Aim — Can you give the records below as a JSON list of strings, one string per line, with blank lines left out?

# # #

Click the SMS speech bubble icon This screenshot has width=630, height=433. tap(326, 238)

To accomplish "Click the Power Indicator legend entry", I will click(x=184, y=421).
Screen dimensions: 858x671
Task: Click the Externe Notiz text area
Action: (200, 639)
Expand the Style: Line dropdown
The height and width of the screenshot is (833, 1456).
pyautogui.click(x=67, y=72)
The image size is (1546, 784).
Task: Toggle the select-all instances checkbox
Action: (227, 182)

# # #

Task solution —
[
  "Click the SMS speech bubble icon This screenshot has width=630, height=433. tap(326, 238)",
  "To accomplish \"Click the Power Indicator legend entry\", I will click(x=184, y=421).",
  "Screen dimensions: 858x671",
  "Task: Click the Externe Notiz text area",
  "Action: (200, 639)",
  "Expand the Style: Line dropdown",
  "The height and width of the screenshot is (833, 1456).",
  "pyautogui.click(x=67, y=72)",
  "The image size is (1546, 784).",
  "Task: Toggle the select-all instances checkbox",
  "Action: (227, 182)"
]